▸ **任务目标**
在下面这篇最短包含串题解的代码里，找出所有用 #define 定义的宏名，并逐一列出。

▸ **给定文本**
Zuosige writes some of his favorite strings on paper. And he wants to find out a string which has all these favorite strings as its substrings. However, as a sick man, he cannot remember a very long string, so he wants you to help him find out the shortest one.

Input

The first line contains one integer T, indicating the number of test cases.
In one test case, there are several lines.
In the first line, there are two integers n (1<=n<=12), indicating the number of strings he writes.
In the following n lines, each line has a string whose length is no more than 50. The strings only consists of uppercase letters.

Output

For each test case, output an integer indicating the length of the shortest string containing all these strings.

Sample Input

1 2 ABCD BCDABC

Source

题意：n个串，求出一个能包含这n个串的最短串的长度

思路：由于数据不大，所以我们可以暴力，首先求出字符串两两合并的情况，再使用状态压缩暴力枚举求出结果

#include <iostream>
#include <stdio.h>
#include <string.h>
#include <stack>
#include <queue>
#include <map>
#include <set>
#include <vector>
#include <math.h>
#include <bitset>
#include <algorithm>
using namespace std;
#define ls 2*i
#define rs 2*i+1
#define up(i,x,y) for(i=x;i<=y;i++)

▸ **条目列表**
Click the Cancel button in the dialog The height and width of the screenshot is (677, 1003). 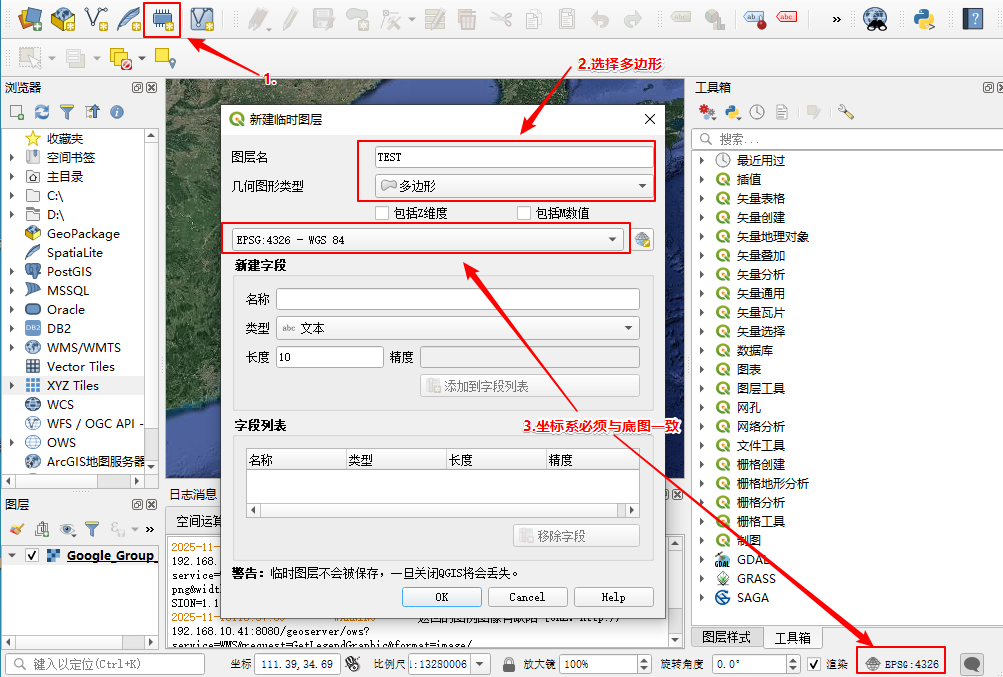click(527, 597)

==

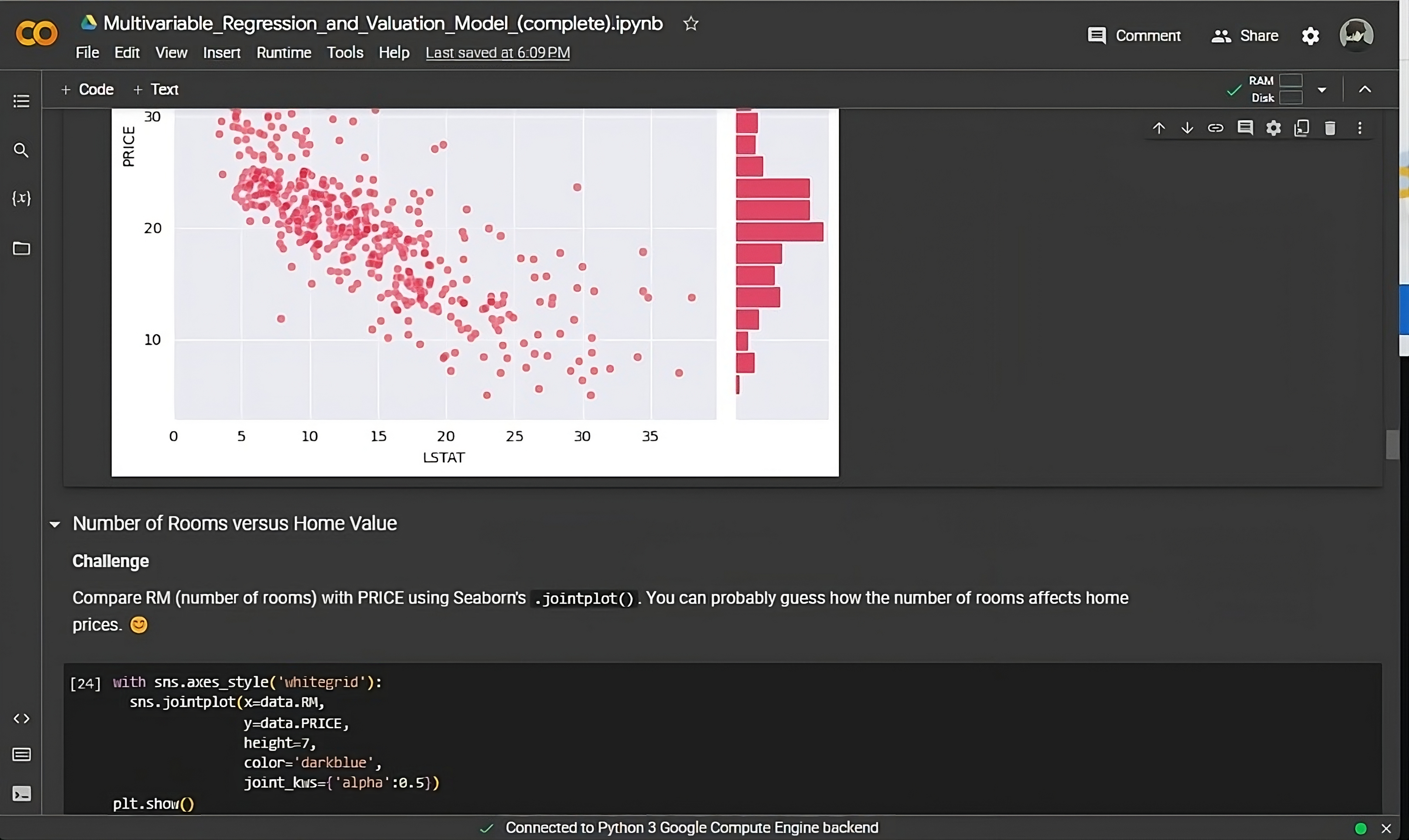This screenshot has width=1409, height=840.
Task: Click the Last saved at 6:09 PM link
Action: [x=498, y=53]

▸ **参考答案**
ls、rs、up